A Column by Christina Bruni
Breaking Up with Buddies is Hard to Do Too
Caroline was a daisy in my life—like a springtime flower that brought joy. She suddenly disappeared after a few years in the early 2000s under mysterious circumstances. Yes—I let her go without trying to get her back.
Carny was the college buddy whose friendship I chronicled in my memoir, Left of the Dial. We drifted apart after I was shunted into “the system” and didn’t get back together after that.
Margot—the mental health buddy also of Left of the Dial fame is still in my life though from afar. She lives in year-round sunshine and sends me postcards from her kitchen table.
Y. was the true-blue friend I bonded with for a number of years until, through my own doing, the friendship came undone. It’s possible that I failed to call her back when she invited me to dinner for my birthday. How’s that for a friend?
I tell you loyal readers: no matter what’s going on in your life, reach out to a person who reaches out to you. Make the effort instead of thinking of yourself. Don’t send them a cheery refrigerator magnet in the mail one year later and think that suffices.
My friendship with Y. ended in January 2007 because of my own actions. As if my antics before then weren’t enough, she, like all my friends from the taupe 1990s is gone.
My friend DJ is a forever-friend even though I haven’t seen him in years. He was my Best. Friend. Ever. Still is. He moved to Atlantic City.
My “five friends theory” goes like this: you can count on one hand the number of good friends most people have. I have three friends hovering in my life now.
We should all run far away from negative people who tend to bring us down. I call them energy vampires.
DJ and I once sat in a Vietnamese restaurant in Bay Ridge. He told me: “You and I see things differently. We think differently.”
Break bread with people. I’m able to relate to people from different walks of life. I don’t care about age or race or income. In this way, a person’s status in society doesn’t matter to me. I’ve had friends of all stripes and I will continue to have friends of all stripes. You have to see beyond appearance and listen to people and understand them. We’re all human beings doing the best we can with what we’re given. On the inside, where it counts, a lot of us are hurting. See what you can do to lighten another person’s load.
Envy serves no purpose except to make you miserable and keep you stuck.
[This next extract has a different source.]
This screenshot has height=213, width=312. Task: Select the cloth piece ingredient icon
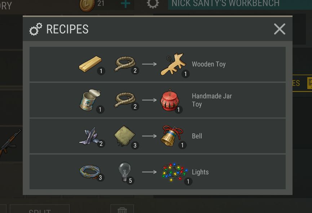(x=125, y=136)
Other people have been turned off when I tell them I’m a librarian and own a co-op. As soon as I say this, they refuse to meet me.
C’mon, it’s 2017. We should be honoring and embracing each other’s individuality. It matters only whether a person is kind and caring, not whether they have something that you don’t have. Focus on going after what you can do and be and have in your life.
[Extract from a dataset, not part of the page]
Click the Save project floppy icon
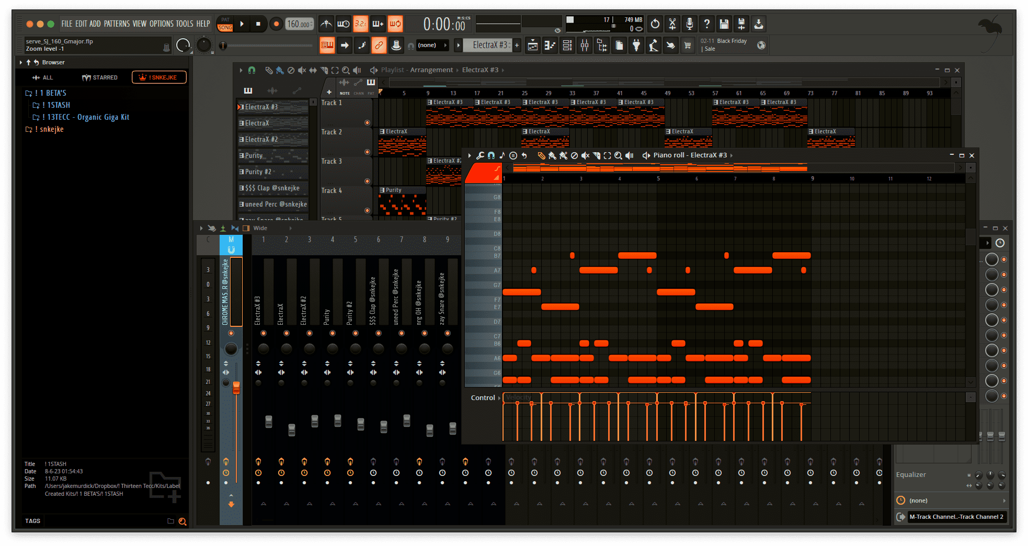This screenshot has width=1028, height=546. pos(724,24)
Truly, I’m most happy hanging out with other creative people, whether it’s hosting a dinner party in my apartment or meeting others at a poetry reading.
My artist’s statement is written thus: I act as a Chief Joy Officer to create things of beauty to share with others to make them feel good.
The more you can spread good vibes, the better you’ll be able to attract great friends into your life. You deserve to have a life of meaning.
In the end, each of us has to be a good friend to ourselves even when other people aren’t kind to us. It comes down to having self-compassion so that we can have compassion for other people.
What matters most is that each of us has the grace of kindness to shower the people we meet with love. Love is all you need—it’s so true. And it’s what the world needs now more than ever.
We should love our friends and be happy they’re in our lives. For as long as our friends are here we should be grateful. We should let them go when they’re supposed to leave.